Looking back at the variable substitution logic again, I suddenly realized that a “big problem” was missing. This is the String.replace method, which has two time points:

1. Each time replace will be compiled with a template

2. Replace is to create a new object to return

And each replace is followed by a reassignment of the variable.

On the basis of the V2 version, remove the replace method and use StringBuilder to implement it.

One thing to note during the implementation of StringBuilder. In the V2 version, the extracted variable returns a Set collection. The order in which variables appear in the returned collection will not match the order of variables in the template, and only the first occurrence variable will be replaced if there are multiple identical variables in the template. Therefore, the result returned by the variable extraction should be replaced with an ordered and repeatable list to ensure the correctness of the logic.

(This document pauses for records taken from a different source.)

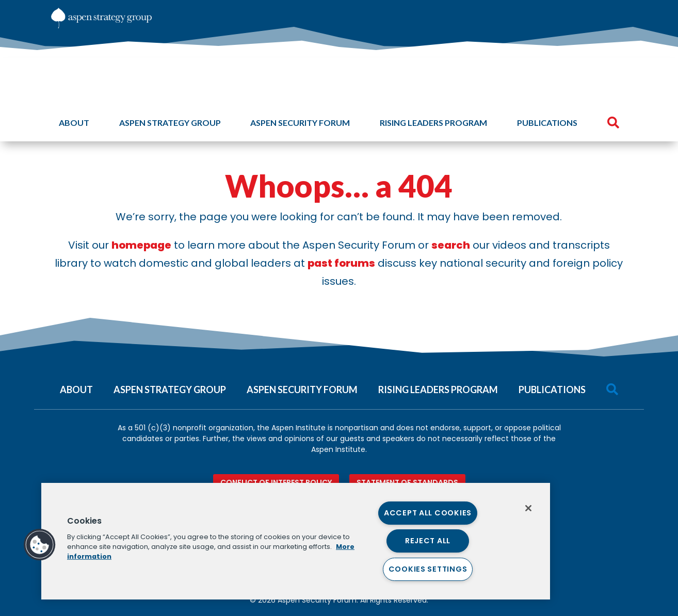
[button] (40, 545)
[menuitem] (555, 15)
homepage (141, 245)
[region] (296, 541)
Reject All (428, 541)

After the V3 version of the optimization, the performance improvement is obvious, which proves that the String.replace method is the most time-consuming point in the entire template variable substitution logic. So in the original method, only StringBuilder was used to replace String.replace it, and the V4 version was obtained.

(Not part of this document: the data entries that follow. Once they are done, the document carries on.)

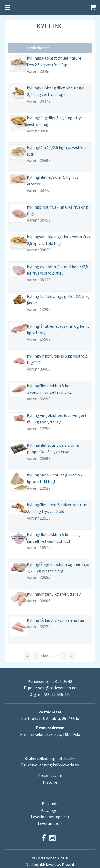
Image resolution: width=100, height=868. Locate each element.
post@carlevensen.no (57, 688)
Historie (50, 782)
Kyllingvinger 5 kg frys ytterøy (54, 594)
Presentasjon (50, 775)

From [Figure 11], it can be clearly seen that after the implementation of StringBuilder, the performance is improved by more than 10 times, and the effect is very obvious.

The V4 version actually takes less time than the V3 version with caching, indicating that the V3 version extracts the variables first and then assembles the StringBuilder process, which is relatively more time-consuming. However, the code readability of the V4 version is not as good as the V3 version, and the V3 version and the V4 version can be combined to eliminate the cache dependency and produce a V5 version with the best code readability and performance.

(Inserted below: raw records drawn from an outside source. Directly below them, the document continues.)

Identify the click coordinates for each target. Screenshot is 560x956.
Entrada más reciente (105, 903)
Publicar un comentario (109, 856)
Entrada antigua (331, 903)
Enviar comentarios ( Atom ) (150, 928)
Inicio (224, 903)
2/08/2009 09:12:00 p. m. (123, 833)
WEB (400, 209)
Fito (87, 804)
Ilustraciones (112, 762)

Extract the variables first, remove the cache dependency, and replace String.replace with StringBuilder to increase code readability.

Through the performance optimization of the above 5 versions, the performance has been improved by more than 10 times.

The order of performance from high to low is V4 > V3 > V5 > V2 > V1 > the original version that is not optimized. Among them, the performance of V3, V4, and V5 versions is significantly better than that of V1 and V2, which proves that the most time-consuming point of this template replacement logic is String.replace, V3 > V5 and V2 > V1 show that the introduction of cache is still helpful for performance improvement. In terms of code readability, V4 is inferior to V3 and V5.

The whole optimization is summarized by two main points:

1, String.replace method involves template compilation and new string generation, compare and eat resources

2, StringBuilder instead of String.replace, in addition to shortening the call time, in the space can also reduce the resource occupation. Because StringBuilder.append can reduce the creation and destruction of a large number of String objects in the middle compared to String.replace, it can reduce the pressure on the GC, thereby reducing the load on the CPU.

The obvious benefit of performance optimization is the ability to save machine resources. If an application with 2,000 servers improves overall performance by 10 percent, theoretically, it would be equivalent to saving 200 machines. In addition to saving machine resources, applications with good performance are less likely to reach the performance bottleneck of the machine when dealing with sudden increase in traffic, and when expanding the machine in the same traffic scenario, fewer machines are needed, so that the expansion and emergency operation can be completed faster. Therefore, applications with good performance are also better in terms of stability than applications with poor performance.

Finally, back to the topic of this article: What makes a 20-line piece of code 10 times more performant?

My answer is: StringBuilder yyds!

WeChat 8.0 will let go of friends to ten thousand, small partners can add my size, first-come, first-served, and then full is really gone

Scan the QR code below to add me WeChat, 2022, hug the group for warmth, and work together to be bullish.